Korupsi KTP Elektronik
Kader PDIP Disebut Setnov Terima Suap e-KTP, Demokrat Sarankan Hasto Berjiwa Besar dan Tiru Demokrat
Ia menyarankan agar Hasto tidak melindungi kader yang 'disangka' dalam kasus korupsi.
Penulis:
Fitri Wulandari
Editor:
Choirul Arifin
Laporan Wartawan Tribunnews, Fitri Wulandari
TRIBUNNEWS.COM, JAKARTA - Wakil Sekjen Partai Demokrat Rachland Nashidik meminta Sekjen PDI Perjuangan Hasto Kristiyanto berjiwa besar dan meniru apa yang dilakukan partainya saat sejumlah kader tersandung isu korupsi.
Pernyataan tersebut menanggapi apa yang disampaikan Hasto yang teelihay sangat membela para kader PDIP yang disebut dalam kasus korupsi mega proyek e-KTP.
Ia menyarankan agar Hasto tidak melindungi kader yang 'disangka' dalam kasus korupsi.
"Tirulah teladan partai Demokrat, meski pahit, jangan lindungi kader yang nyata disangka terlibat kasus korupsi," ujar Rachland, dalam keterangan persnya, Jumat (23/3/2018).
Menurutnya, Hasto harus berjiwa ksatria, dan bisa bijak dalam membela partainya.
Bukan dengan cara membela secara tegas para kadernya, namun terbuka dan patuh terhadap proses hukum.

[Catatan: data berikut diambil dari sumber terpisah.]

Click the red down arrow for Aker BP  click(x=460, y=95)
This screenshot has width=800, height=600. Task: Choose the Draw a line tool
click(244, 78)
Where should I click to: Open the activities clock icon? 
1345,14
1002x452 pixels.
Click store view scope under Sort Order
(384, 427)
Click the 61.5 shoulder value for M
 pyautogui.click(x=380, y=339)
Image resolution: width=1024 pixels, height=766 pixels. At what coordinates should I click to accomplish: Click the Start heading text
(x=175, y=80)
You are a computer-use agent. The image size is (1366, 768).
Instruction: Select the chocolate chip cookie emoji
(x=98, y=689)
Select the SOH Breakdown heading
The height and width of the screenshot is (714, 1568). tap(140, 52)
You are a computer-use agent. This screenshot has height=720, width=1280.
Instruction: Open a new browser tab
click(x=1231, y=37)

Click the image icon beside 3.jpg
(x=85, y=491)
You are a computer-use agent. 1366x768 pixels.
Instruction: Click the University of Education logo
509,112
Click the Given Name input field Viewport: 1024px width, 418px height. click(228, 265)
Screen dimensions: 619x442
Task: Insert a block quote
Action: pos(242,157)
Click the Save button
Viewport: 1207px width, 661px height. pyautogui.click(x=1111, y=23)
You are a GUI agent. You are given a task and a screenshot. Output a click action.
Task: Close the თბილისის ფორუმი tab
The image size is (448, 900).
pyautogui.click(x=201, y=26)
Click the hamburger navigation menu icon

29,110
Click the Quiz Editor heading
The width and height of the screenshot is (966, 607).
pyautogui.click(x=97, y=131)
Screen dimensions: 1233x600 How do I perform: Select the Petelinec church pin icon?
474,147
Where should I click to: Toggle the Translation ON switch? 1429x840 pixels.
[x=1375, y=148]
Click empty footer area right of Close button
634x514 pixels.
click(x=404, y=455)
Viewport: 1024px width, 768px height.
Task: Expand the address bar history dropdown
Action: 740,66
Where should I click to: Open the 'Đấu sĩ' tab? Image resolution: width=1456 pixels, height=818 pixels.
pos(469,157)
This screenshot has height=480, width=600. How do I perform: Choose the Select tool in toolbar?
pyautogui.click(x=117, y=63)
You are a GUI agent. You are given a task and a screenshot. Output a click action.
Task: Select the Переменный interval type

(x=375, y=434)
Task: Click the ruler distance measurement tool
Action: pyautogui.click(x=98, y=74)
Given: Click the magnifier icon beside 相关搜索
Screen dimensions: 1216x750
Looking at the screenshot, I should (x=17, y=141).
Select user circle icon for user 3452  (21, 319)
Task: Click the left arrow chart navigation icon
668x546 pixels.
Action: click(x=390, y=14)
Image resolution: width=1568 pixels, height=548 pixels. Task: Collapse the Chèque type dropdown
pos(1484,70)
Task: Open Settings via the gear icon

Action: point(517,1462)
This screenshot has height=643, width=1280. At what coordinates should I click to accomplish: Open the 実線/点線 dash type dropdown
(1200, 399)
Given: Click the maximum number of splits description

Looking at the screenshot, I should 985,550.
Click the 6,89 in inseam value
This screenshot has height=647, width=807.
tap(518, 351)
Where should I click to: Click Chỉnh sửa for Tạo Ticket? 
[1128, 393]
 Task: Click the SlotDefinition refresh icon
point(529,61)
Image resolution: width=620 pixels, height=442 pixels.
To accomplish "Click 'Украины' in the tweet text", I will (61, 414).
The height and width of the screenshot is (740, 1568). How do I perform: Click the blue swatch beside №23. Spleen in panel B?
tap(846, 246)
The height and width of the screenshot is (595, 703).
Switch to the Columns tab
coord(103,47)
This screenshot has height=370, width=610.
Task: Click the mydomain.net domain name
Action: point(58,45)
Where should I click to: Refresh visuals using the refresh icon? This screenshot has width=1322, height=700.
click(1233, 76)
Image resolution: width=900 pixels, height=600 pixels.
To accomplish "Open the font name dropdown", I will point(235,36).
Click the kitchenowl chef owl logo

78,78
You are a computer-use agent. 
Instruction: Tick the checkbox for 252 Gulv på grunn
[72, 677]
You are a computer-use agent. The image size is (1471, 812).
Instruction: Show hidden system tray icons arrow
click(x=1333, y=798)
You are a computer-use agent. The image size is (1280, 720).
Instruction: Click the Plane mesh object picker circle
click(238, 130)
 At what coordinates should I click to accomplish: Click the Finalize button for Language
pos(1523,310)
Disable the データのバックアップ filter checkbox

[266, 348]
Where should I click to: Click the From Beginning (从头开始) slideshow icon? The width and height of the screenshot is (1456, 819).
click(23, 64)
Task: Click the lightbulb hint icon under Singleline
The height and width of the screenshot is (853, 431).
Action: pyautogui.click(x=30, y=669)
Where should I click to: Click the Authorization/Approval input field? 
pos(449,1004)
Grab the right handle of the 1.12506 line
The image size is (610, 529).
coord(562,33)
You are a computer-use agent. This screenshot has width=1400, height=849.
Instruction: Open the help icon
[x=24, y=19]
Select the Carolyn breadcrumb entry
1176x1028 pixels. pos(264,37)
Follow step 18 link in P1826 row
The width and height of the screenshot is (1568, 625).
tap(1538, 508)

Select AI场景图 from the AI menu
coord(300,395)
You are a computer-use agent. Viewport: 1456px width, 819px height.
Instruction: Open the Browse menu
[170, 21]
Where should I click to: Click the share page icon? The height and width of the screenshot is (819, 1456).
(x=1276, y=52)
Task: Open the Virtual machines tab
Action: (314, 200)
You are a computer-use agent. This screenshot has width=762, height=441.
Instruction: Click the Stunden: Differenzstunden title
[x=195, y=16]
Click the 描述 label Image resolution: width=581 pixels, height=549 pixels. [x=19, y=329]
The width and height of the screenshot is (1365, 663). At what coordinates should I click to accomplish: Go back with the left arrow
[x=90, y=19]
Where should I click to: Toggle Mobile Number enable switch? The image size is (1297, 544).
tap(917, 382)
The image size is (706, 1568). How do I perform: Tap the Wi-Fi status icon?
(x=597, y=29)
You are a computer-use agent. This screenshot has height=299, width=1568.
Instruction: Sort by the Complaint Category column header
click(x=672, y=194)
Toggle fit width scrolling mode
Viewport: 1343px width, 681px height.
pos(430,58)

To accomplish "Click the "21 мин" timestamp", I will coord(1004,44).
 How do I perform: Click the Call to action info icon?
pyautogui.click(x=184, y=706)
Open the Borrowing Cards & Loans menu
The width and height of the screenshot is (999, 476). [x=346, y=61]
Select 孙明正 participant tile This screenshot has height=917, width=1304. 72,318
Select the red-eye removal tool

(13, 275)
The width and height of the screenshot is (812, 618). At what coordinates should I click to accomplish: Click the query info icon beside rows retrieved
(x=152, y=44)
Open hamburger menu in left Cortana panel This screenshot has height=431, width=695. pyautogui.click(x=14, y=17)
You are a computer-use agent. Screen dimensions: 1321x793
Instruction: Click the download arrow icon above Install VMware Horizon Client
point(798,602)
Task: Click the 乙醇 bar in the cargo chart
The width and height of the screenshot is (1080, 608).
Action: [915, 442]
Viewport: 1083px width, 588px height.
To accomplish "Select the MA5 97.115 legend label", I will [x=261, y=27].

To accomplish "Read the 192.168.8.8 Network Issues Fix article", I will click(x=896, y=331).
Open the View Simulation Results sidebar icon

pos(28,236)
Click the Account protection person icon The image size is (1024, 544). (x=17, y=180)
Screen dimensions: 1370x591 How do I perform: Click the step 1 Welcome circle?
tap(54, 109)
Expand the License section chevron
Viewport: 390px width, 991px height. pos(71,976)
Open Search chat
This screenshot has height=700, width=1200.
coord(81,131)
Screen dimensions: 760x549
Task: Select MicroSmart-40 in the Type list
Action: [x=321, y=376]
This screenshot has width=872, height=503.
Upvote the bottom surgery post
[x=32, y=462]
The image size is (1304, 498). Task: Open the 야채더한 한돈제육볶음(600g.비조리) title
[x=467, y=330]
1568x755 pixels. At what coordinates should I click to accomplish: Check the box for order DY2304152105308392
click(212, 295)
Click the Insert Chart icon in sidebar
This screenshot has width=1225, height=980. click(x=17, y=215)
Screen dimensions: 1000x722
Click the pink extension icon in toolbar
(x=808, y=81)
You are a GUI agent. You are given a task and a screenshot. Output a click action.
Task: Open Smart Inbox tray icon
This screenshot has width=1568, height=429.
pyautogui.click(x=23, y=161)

"Bela partai dengan cara yang benar, cara yang ksatria, yakni dengan menunjukkan kepatuhan dan keterbukaan pada proses hukum, tak perlu menangis, apologis, dan mengasihani diri sendiri," tegas Rachland.
Sebelumnya, nama Puan dan Pramono disebutkan Setnov dalam sidang e-KTP hari ini. Keduanya disebut menerima aliran dana masing-masing sebesar USD 500 Ribu.
Baca: Hasto Tantang Audit PDIP untuk Buktikan Ucapan Setnov Soal Puan dan Pramono Terima Suap e-KTP
Baca: Kadernya Pindah Partai, Aburizal Bakrie: Kasihan Kalau Partai Lain Tidak Punya Kader
Dalam kasus mega proyek tersebut, saat itu Puan masih menjabat sebagai Ketua Fraksi PDIP.
Setnov pun menyampaikan dalam sidang tersebut bahwa seseorang bernama Made Oka Masagung bertugas memberikan uang itu untuk Puan dan Pramono.
Namun dalam kesaksiannya, Setnov mengaku bahwa dirinya hanya 'mendengar' pemberian uang itu dari Made dan seorang tersangka lainnya, Andi Narogong.
"Oka menyampaikan (kalau) dia menyerahkan uang ke dewan, saya tanya 'wah, untuk siapa?', disebutlah (dua nama itu), tidak mengurangi rasa hormat, saya minta maaf, waktu itu ada Andi, untuk Puan Maharani 500 ribu dan Pramono 500 ribu dolar," kata Setnov dalam sidang yang digelar di Pengadilan Tipikor, Jakarta Pusat, Kamis (22/3/2018).